Leave the pictures out and print every record below exactly as it stands.

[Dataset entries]
● ● ● ●
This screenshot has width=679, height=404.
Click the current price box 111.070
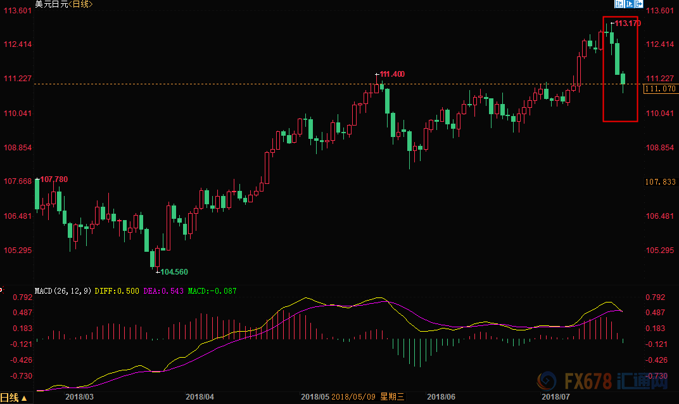click(661, 89)
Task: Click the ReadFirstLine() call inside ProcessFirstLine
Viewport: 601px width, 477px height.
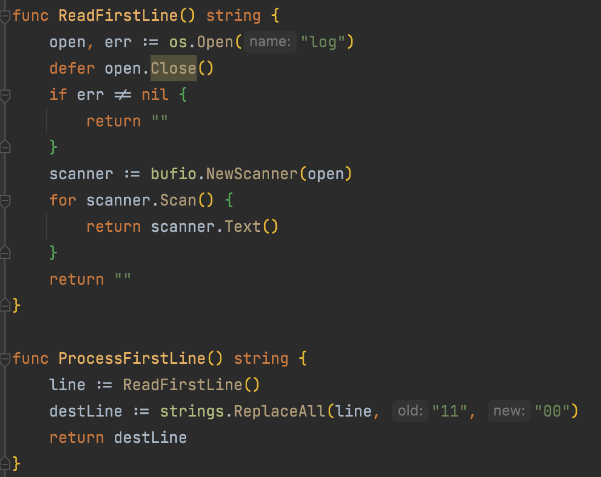Action: 182,385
● ● ● ●
[SOLVED PROBLEM]
This screenshot has width=679, height=404.
Click the current price box 111.070
click(661, 89)
Task: Click the ReadFirstLine() call inside ProcessFirstLine
Viewport: 601px width, 477px height.
Action: 182,385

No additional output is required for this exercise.